Everyone was laughing at first, though when he broke the broom, many groaned, the illusion was so perfect. Some were even admiring his new look - contacts suited him, they thought. But how wrong they were, and the laughter soon faded, because they realised the solemn truth that Harry, Harry Potter, the Harry everyone knew, had melted among them and was no longer anywhere to be found.

After Harry ...

For wizard fantasy

Ursula K Le Guin's A Wizard of Earthsea series. For Harry take Ged, arrogant, gifted and ignorant of the huge responsibilities he carries; and instead of Hogwarts, there's the whole of Earthsea with its rational magic to inhabit.

For Gothic lovers

Mervyn Peake's Gormenghast puts Hogwarts in the shade with its labyrinthine edifice, and the characters are every bit as scary. It's as wordy, too.

For science fiction/fantasy

Philip Reeve's Mortal Engines quartet offers fantastic techno-created adventure in cities that roll along the bottom of the dried-up seabed devouring each other.

For historical fantasy

Joan Aiken's The Wolves of Willoughby Chase launches a long sequence of novels set in a Victorianesque but non-industrial Britain already linked to Europe by a Channel tunnel through which wolves roam freely.

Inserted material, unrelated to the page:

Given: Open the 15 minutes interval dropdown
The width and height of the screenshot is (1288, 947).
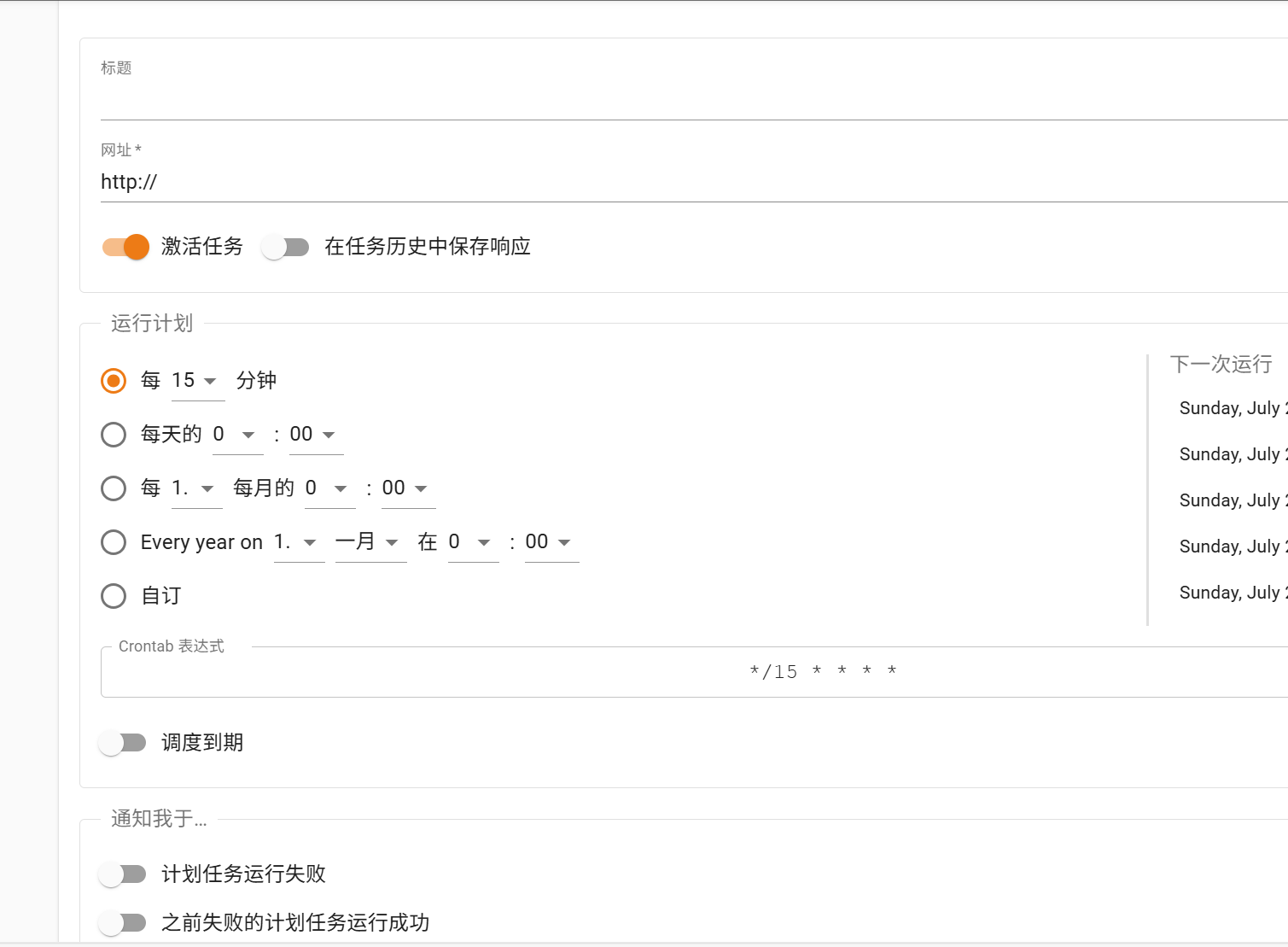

For boarding-school fiction

Anthony Buckeridge's Jennings Goes to School introduces Jennings and Darbishire, who stay the same age, in the same form and at the same school through over 25 titles.

For those ready to take the next step

Lian Hearn's Across the Nightingale Floor launches a powerful series of stories that take its characters through love, war, jealousy and fate among the hidden tribes and warrior classes of Japan.

For adventure addicts

James Bond began his derring-do at Eton in Charlie Higson's SilverFin and sequels. A school with as many arcane rituals as Hogwarts, it is a springboard for recognisable but sexed-down 007 adventures.

For the next big thing

Pirates, football and dying teenagers are all vying to replace fantasy. Justin Somper's Vampirates books do the first gruesomely, Mal Peet's Keeper adds magical realism to the familiar motives of the glorious game, and a dying teenager provides the pivot for Sharon Dogar's Waves, a story of love and loss.

For something short and sweet for a change

Frank Cottrell Boyce's Millions is charming, original and all about saints.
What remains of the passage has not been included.